-------- Given data --------

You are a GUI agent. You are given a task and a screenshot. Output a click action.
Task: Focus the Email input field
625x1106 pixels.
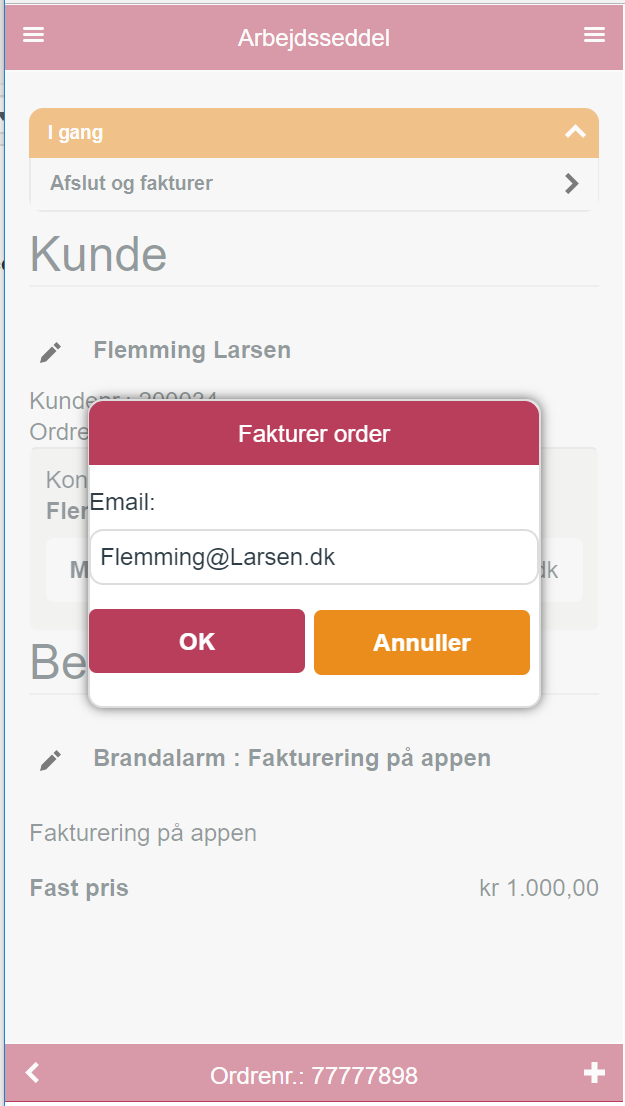[x=314, y=557]
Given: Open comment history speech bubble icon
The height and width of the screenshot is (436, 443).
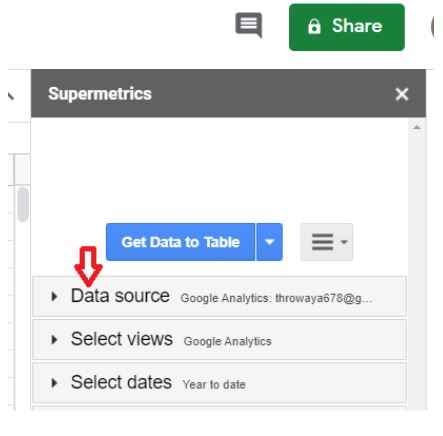Looking at the screenshot, I should 249,25.
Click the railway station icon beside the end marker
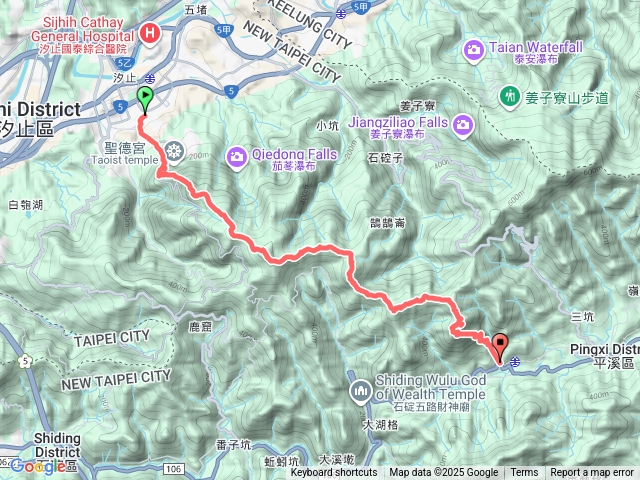 pos(516,362)
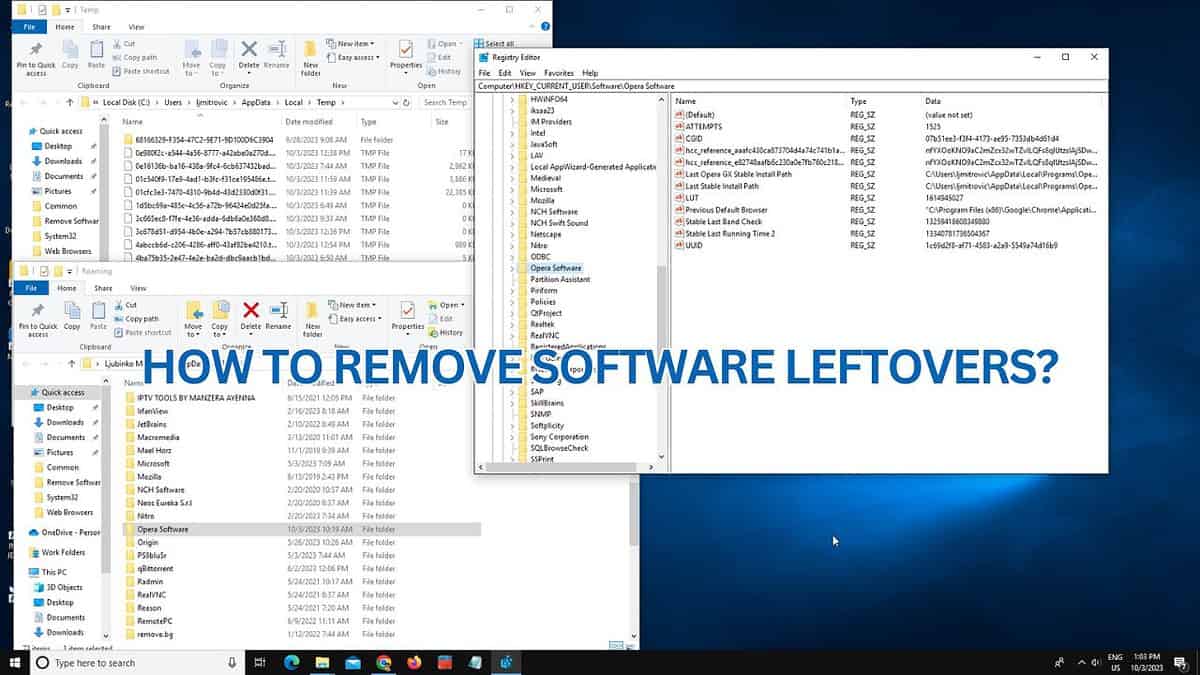The height and width of the screenshot is (675, 1200).
Task: Switch to the View tab in File Explorer
Action: coord(137,288)
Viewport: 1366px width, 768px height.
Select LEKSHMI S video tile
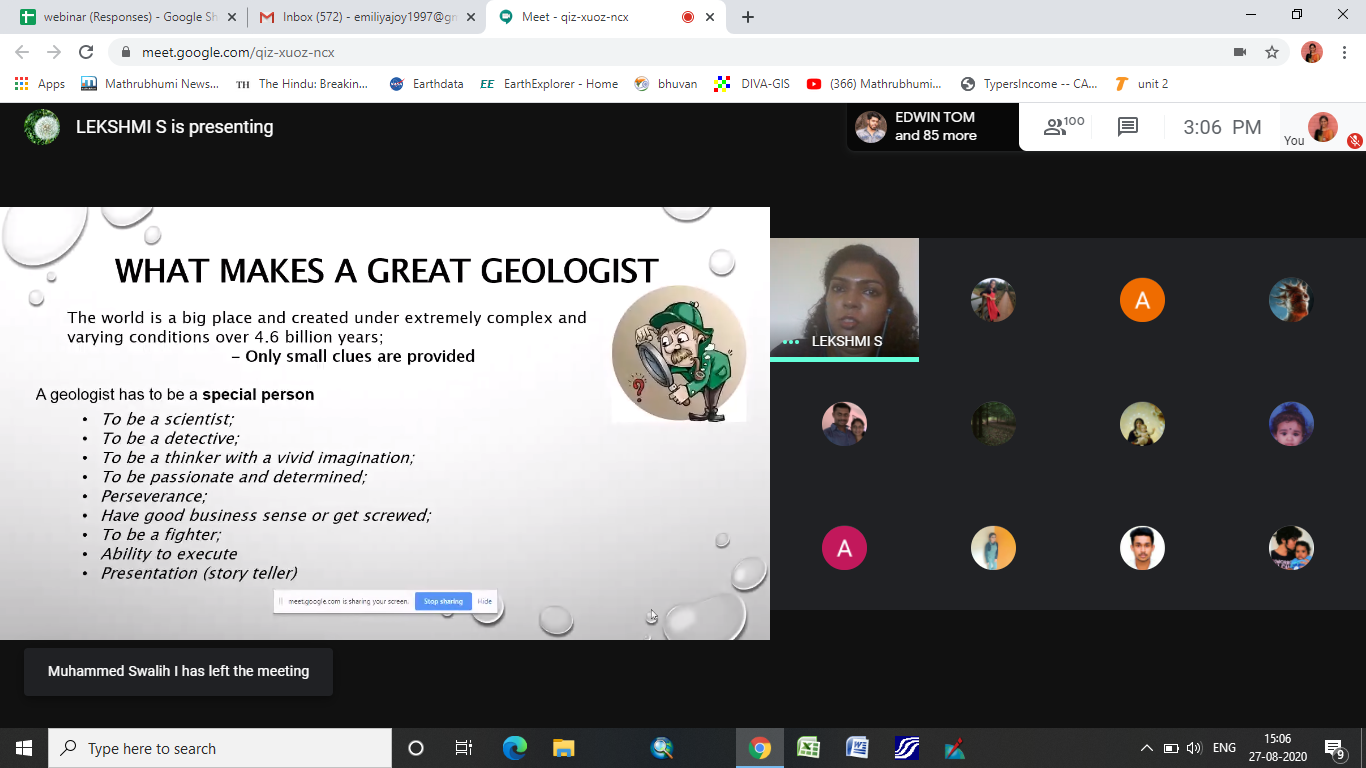(x=844, y=298)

--------

Brief: Retype exactly the lines above, starting at the line containing "625x1106 pixels." and ending with the last line, both included; leave out the pictures.

Task output:
625x1106 pixels.
[x=314, y=557]
Given: Open comment history speech bubble icon
The height and width of the screenshot is (436, 443).
Looking at the screenshot, I should 249,25.
Click the railway station icon beside the end marker
 pos(516,362)
The height and width of the screenshot is (675, 1200).
Task: Switch to the View tab in File Explorer
Action: coord(137,288)
Viewport: 1366px width, 768px height.
Select LEKSHMI S video tile
(x=844, y=298)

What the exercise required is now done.